VORLIEGENDER TEXT:
□ □ □ □

Michael Schulze von Glaßer im Gespräch mit Ulla Jelpke. Sie ist die innenpolitischen Sprecherin der Fraktion DIE LINKE im Bundestag.
Michael Schulze von Glaßer: Bundesinnenminister Wolfgang Schäuble hält Anschläge, die denen vom 11. September 2001 in den USA ähneln, in Deutschland für möglich. Auch die Geheimdienste warnen vor islamistischen Terroranschlägen in Deutschland. Wie schätzen Sie die Sicherheitslage in Deutschland ein?
Ulla Jelpke: Ich bin einerseits fest davon überzeugt, dass sehr viel Angst-Mache dabei ist. Andererseits muss man bedenken, dass die Bundeswehr heute im Ausland eingesetzt wird – beispielsweise in Afghanistan. Möglicherweise war auch der deutsche Geheimdienst BND am Irak-Krieg beteiligt und hat dort zu bombardierende Objekte ausgekundschaftet. Daher kann es nicht ausgeschlossen werden, dass es in Deutschland zu Anschlägen kommt. Das was gegenwärtig betrieben wird ist meiner Meinung nach eine routinemäßige Angst-Macherei. Es gibt keine neuen Fakten. Auch interne Quellen aus dem Innenministerium bestätigen das. Im Grunde liegen keine Erkenntnisse über geplante Terroranschläge vor.
Eine oft hervorgebrachte Forderung von Innenminister Wolfgang Schäuble und Verteidigungsminister Franz Josef Jung ist der Einsatz der Bundeswehr im Inland zum Schutz vor Terroranschlägen…
Grundsätzlich bin ich der Meinung, dass die Bundeswehr im Inland nichts zu suchen hat – das ist auch verfassungsmäßig so festgelegt. Wir haben ja schon den Bundeswehreinsatz beim G8-Gipfel 2007 in Heiligendamm miterlebt. Mittlerweile wird versucht die Bevölkerung systematisch an die Bundeswehr in der Öffentlichkeit zu gewöhnen. Der Einsatz beim G8-Gipfel war aber nur ein Testballon. Ein Jahr zuvor war die Bundeswehr auch schon bei der Fußball-Weltmeisterschaft in Deutschland im Großeinsatz – allerdings nur in der zweiten Reihe. Während des G8-Gipfels hat sie de facto Polizeiaufgaben übernommen und sich sehr präsent gezeigt. Wir sind grundsätzlich gegen die Pläne von Innenminister Schäuble und Verteidigungsminister Jung, die Bundeswehr im Inland einzusetzen. Wir stellen auch permanent Kleine Anfragen im Bundestag dazu, um deutlich zu machen, dass ein System hinter den Einsätzen steckt, um die Militarisierung nach Innen weiterhin zu betreiben. Das gilt auch für die sogenannte Amtshilfe, die Regierungsantworten auf unsere Anfragen lassen klar erkennen, dass es eine Zunahme der Amtshilfeersuchen von Kommunen und Ländern gibt. Diese Militarisierung lehnen wir ab.

□ □ □ □

DATENAUSZUG:
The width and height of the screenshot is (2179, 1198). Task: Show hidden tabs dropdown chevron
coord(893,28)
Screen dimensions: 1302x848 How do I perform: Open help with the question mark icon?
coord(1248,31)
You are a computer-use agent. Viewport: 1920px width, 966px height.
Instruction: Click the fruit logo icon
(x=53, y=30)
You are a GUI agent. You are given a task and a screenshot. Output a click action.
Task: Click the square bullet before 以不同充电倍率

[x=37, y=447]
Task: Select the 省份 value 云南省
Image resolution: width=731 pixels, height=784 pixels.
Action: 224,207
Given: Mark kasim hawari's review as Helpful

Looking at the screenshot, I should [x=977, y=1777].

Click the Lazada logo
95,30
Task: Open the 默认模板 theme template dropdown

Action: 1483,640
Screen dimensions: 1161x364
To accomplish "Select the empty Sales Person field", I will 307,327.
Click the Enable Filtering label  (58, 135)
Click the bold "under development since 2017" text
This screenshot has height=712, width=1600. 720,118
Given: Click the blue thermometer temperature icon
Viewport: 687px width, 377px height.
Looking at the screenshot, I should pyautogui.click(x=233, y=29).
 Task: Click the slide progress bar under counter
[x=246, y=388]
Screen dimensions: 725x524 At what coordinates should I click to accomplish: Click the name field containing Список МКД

□ □ □ □

AUFGABE 1:
Bei welchem Gipfel war die Bundeswehr laut dem Interview im Jahr 2007 im Einsatz?
AUFGABE 2:
Zähle bitte, wie viele Zeilen im Datenauszug die Zeichenfolge „icon“ enthalten, und nenne nur die Zahl.

MUSTERLÖSUNG 1:
Beim G8-Gipfel 2007 in Heiligendamm.

MUSTERLÖSUNG 2:
3